HOW TO COMPLETE THIS TASK
Please transcribe the data that follows exactly, from its first line through the line that contains "has height=506, width=640.".

DATA FOR THE TASK
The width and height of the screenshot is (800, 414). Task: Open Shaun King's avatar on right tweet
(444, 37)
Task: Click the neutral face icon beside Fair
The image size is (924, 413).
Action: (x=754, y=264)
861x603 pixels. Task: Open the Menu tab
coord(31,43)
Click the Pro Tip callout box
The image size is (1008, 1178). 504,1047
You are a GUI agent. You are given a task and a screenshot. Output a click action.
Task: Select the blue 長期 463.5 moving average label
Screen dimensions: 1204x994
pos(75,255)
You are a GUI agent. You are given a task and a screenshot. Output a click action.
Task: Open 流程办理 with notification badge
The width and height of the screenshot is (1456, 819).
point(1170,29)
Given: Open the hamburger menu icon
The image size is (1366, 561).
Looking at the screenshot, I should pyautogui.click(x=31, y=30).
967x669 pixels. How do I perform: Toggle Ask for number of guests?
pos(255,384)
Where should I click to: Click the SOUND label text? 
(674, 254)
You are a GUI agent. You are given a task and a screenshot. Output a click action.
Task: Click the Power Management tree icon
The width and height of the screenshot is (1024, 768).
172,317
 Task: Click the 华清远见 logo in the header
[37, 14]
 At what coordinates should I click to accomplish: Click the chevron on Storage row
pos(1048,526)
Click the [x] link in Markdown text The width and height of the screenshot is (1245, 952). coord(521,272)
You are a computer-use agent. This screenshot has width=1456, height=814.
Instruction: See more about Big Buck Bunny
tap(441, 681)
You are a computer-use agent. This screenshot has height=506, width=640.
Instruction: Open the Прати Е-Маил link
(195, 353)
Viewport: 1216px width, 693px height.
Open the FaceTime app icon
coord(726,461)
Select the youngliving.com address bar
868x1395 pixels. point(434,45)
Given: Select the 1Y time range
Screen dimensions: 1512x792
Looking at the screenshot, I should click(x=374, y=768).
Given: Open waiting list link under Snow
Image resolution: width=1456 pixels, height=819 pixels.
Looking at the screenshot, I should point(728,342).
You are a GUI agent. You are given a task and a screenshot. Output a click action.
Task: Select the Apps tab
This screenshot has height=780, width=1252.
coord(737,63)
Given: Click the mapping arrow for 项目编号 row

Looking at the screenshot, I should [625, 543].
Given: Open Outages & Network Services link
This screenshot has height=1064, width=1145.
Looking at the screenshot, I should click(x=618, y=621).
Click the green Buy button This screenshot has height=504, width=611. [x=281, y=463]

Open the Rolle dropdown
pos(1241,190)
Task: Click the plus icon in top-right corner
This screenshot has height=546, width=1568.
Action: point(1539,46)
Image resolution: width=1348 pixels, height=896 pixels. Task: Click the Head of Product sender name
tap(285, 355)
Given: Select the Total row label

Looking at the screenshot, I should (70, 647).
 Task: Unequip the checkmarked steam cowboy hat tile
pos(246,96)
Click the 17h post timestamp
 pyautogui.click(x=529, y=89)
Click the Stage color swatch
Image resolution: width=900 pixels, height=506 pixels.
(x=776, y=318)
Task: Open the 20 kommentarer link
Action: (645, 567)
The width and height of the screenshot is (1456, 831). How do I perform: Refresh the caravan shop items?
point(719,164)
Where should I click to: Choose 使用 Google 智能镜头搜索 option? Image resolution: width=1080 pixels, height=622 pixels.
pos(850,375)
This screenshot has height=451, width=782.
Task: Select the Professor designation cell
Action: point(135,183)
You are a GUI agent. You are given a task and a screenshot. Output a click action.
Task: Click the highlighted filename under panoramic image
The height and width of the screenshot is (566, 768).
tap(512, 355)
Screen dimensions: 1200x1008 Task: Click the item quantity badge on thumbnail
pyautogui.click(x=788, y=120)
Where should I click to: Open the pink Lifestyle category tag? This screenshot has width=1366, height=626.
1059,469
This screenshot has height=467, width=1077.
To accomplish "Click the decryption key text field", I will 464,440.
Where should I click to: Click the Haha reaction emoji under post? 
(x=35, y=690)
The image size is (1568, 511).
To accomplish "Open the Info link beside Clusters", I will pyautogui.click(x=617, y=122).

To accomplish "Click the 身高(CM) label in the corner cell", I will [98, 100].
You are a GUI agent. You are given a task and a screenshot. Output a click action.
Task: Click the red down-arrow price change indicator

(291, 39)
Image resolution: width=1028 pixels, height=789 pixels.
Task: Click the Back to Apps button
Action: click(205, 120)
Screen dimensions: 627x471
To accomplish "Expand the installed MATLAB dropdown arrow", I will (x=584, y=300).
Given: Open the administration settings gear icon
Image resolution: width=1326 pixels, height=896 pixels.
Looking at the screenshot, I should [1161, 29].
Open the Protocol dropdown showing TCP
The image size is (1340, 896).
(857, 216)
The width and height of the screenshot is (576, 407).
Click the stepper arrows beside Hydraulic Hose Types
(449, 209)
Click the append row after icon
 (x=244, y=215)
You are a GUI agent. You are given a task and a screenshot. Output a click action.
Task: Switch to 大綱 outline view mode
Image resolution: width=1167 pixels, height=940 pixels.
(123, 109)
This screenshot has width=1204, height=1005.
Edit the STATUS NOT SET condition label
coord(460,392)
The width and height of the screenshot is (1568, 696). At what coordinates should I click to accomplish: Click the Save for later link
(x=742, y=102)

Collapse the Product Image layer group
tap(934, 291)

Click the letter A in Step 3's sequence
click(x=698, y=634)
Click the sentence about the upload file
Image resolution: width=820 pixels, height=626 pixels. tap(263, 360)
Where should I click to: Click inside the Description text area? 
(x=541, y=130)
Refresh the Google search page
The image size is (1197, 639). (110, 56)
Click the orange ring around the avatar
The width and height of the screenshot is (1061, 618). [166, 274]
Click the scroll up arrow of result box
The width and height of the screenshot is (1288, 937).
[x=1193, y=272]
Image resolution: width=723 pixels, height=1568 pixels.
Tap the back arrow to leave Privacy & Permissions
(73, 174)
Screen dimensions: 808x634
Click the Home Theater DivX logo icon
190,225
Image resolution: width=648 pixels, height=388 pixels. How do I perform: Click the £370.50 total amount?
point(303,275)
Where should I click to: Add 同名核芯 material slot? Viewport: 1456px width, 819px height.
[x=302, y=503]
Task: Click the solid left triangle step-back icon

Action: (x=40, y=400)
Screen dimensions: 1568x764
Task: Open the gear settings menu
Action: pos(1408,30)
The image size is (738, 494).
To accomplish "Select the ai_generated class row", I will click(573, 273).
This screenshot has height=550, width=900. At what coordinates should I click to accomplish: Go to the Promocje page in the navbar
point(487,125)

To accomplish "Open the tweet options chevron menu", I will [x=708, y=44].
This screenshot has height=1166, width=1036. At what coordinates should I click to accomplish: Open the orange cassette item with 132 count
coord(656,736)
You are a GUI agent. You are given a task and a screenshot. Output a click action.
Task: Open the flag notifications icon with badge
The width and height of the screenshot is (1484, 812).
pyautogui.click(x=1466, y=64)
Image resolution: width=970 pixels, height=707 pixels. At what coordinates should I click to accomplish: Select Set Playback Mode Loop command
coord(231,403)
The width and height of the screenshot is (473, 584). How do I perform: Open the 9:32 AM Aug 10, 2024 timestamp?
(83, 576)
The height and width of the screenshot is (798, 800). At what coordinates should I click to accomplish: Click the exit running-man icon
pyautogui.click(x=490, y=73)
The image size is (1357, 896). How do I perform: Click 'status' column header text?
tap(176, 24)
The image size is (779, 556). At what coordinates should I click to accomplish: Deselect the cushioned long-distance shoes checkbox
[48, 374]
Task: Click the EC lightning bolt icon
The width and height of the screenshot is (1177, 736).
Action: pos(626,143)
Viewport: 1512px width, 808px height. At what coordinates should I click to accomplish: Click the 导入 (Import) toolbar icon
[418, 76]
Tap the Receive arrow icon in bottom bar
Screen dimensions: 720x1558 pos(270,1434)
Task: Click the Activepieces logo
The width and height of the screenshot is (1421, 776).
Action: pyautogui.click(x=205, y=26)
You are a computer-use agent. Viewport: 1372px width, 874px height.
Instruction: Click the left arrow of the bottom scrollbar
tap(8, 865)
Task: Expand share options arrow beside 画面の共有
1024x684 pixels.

REPLY TO THE EXERCISE
The width and height of the screenshot is (800, 414). Task: Open Shaun King's avatar on right tweet
(444, 37)
Task: Click the neutral face icon beside Fair
The image size is (924, 413).
Action: (x=754, y=264)
861x603 pixels. Task: Open the Menu tab
coord(31,43)
Click the Pro Tip callout box
The image size is (1008, 1178). 504,1047
You are a GUI agent. You are given a task and a screenshot. Output a click action.
Task: Select the blue 長期 463.5 moving average label
Screen dimensions: 1204x994
pos(75,255)
You are a GUI agent. You are given a task and a screenshot. Output a click action.
Task: Open 流程办理 with notification badge
The width and height of the screenshot is (1456, 819).
point(1170,29)
Given: Open the hamburger menu icon
The image size is (1366, 561).
Looking at the screenshot, I should pyautogui.click(x=31, y=30).
967x669 pixels. How do I perform: Toggle Ask for number of guests?
pos(255,384)
Where should I click to: Click the SOUND label text? 
(674, 254)
You are a GUI agent. You are given a task and a screenshot. Output a click action.
Task: Click the Power Management tree icon
The width and height of the screenshot is (1024, 768).
172,317
 Task: Click the 华清远见 logo in the header
[37, 14]
 At what coordinates should I click to accomplish: Click the chevron on Storage row
pos(1048,526)
Click the [x] link in Markdown text The width and height of the screenshot is (1245, 952). coord(521,272)
You are a computer-use agent. This screenshot has width=1456, height=814.
Instruction: See more about Big Buck Bunny
tap(441, 681)
You are a computer-use agent. This screenshot has height=506, width=640.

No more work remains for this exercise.